The dust has settled and as suspected, freak-folk figurehead, Devendra Banhart has been a pop troubadour all along.
On his seventh studio album, What Will We Be, Banhart overcompensates for the often criticized scatterbrained and elongated approach that was 2007’s Smokey Rolls Down Thunder Canyon, by passing up on lavish instrumentation favouring a polished, streamlined sound.

Opening with the casual track, “Can’t Help But Smiling,” Banhart and company present a tighter musical mould. Pianos twinkle, guitar strings are delicately plucked, and the whole sound is bound together by Paul Butler’s slick production.
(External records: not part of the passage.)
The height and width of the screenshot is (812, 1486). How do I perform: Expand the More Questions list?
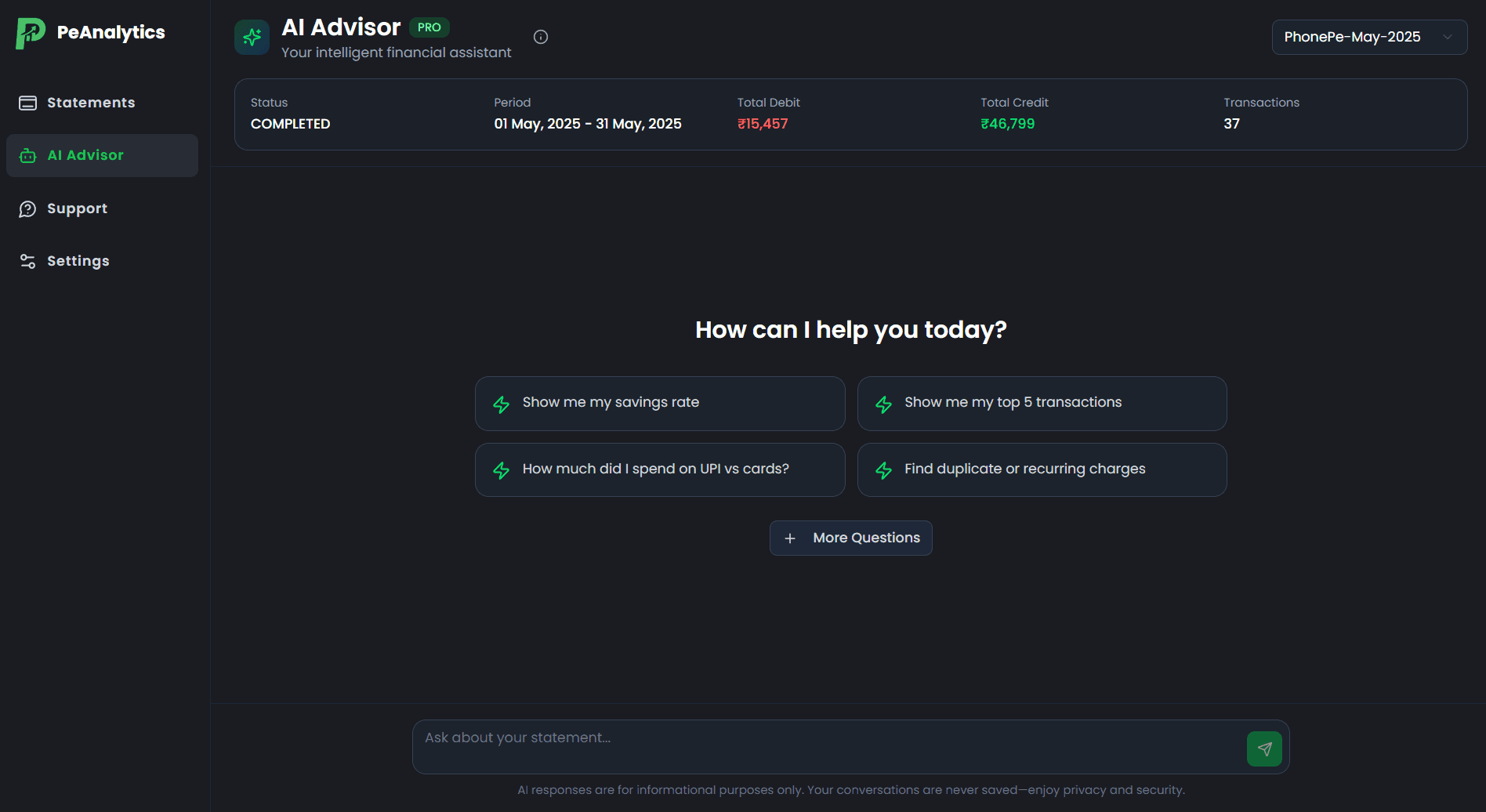point(865,538)
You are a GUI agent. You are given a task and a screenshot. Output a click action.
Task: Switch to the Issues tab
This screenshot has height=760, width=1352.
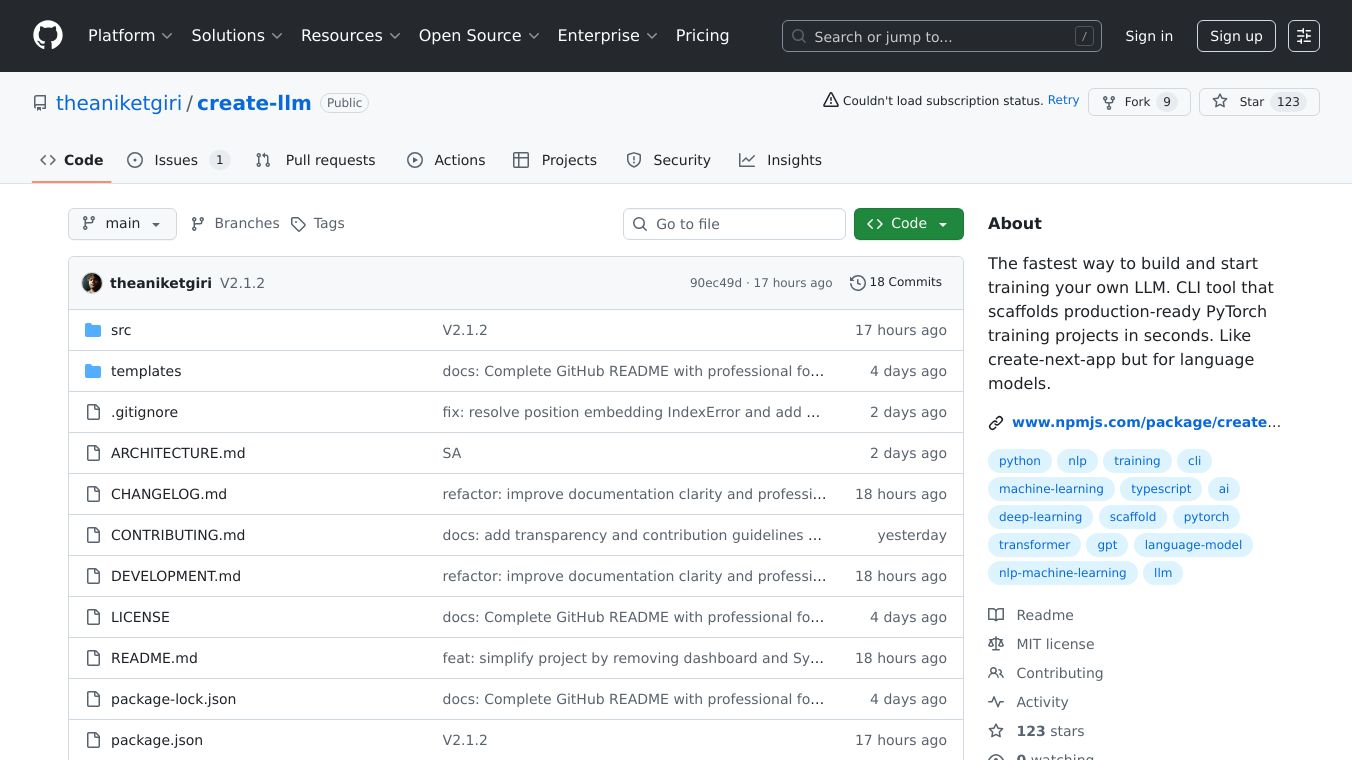(x=177, y=160)
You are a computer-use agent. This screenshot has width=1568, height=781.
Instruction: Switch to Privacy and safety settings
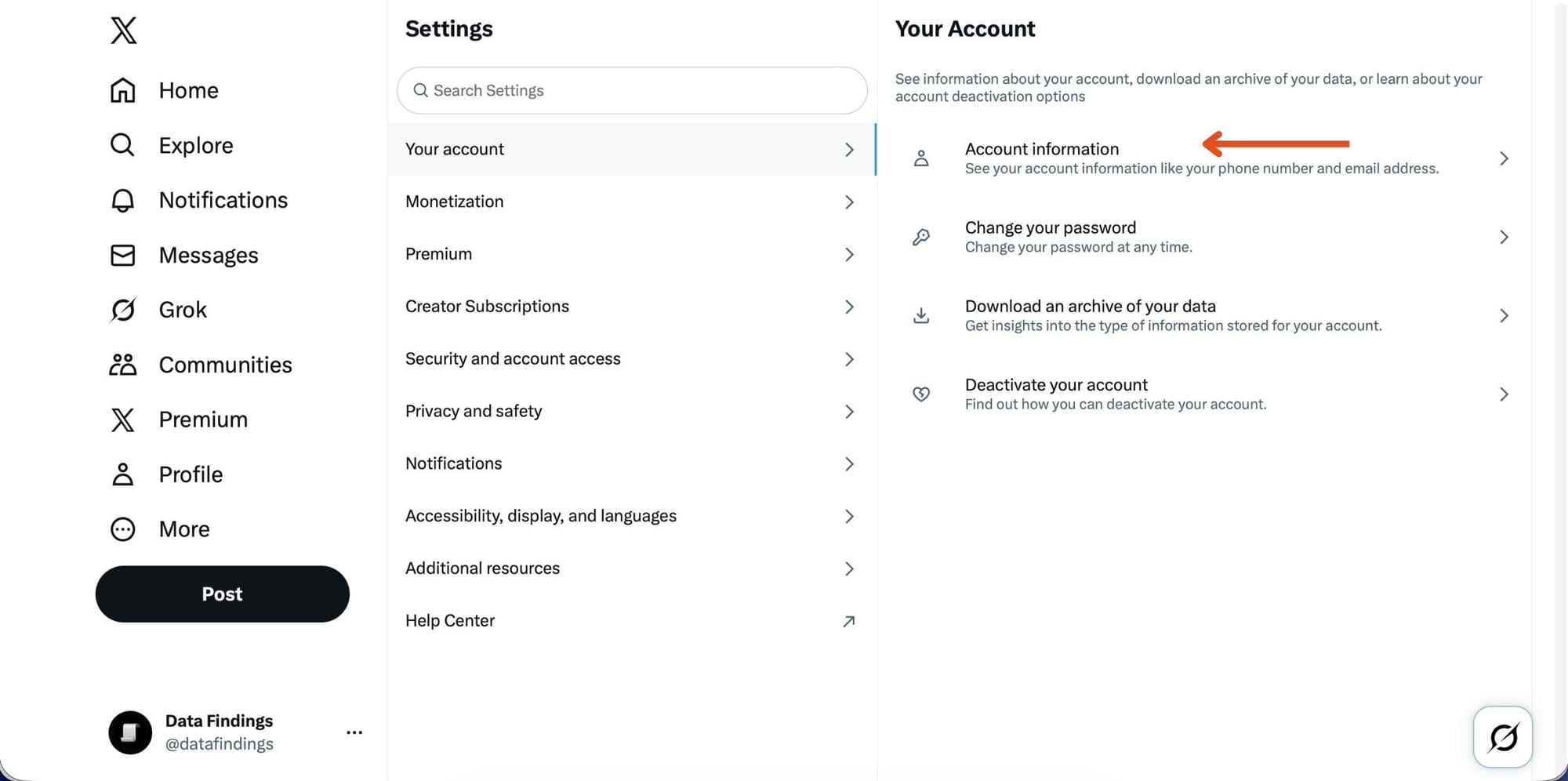coord(631,411)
This newly established direction is furthered by “Angelika,” a sedate vocal-driven number that could easily moonlight as a children’s show sing-a-long. Toward the track’s midway point, Banhart revisits the Spanish crooning that has occasionally appeared in his past catalogue. Unfortunately, the shift doesn’t strike in a particularly authentic manner, sounding tacked on instead of seamlessly integrated.

“Baby,” a tune that borrows from the beach bum singer-songwriter genre of the early 2000s, is perhaps the worst Banhart has ever put to tape. When a Devendra ditty can be mentioned in the same breath as the work of Jack Johnson’s pal and surfer-musician Donovan Frankenreiter, you know there’s an issue that needs resolving.
Musically, What Will We Be’s overarching theme is shallowness. Where Banhart’s work would consume listeners in the past, here, the songs are puddle-deep.
Sure, they’re accessible. They’re also flimsy, offering little to latch onto. “First Song For B” and “Last Song For B” are among the only songs to feature a fraction of depth, as the echoing vocals are accompanied by spare arrangements, creating the haunting aura fans have yearned for since 2004’s Nino Rojo.

Banhart’s latest is also his briefest full-length effort since the 2004 release. However, the shorter run time does not guarantee a greater focus. When skipping from the sluggish ballad “Meet Me At Lookout Point,” to the overly sweet reggae-rock of closer “Foolin,” any claims of cohesiveness are a stretch at best.
What Will We Be is the sound of an artist not low on ideas but unsure of exactly how to channel them. The album dabbles in dull freak folk and tidy pop, resulting in yet another unfocused outing from this once revered figure. Rather than incorporating a variety of elements into his identity, Banhart would be better off referring to his album’s title and settling on a conclusion.

Trial Track: “Angelika”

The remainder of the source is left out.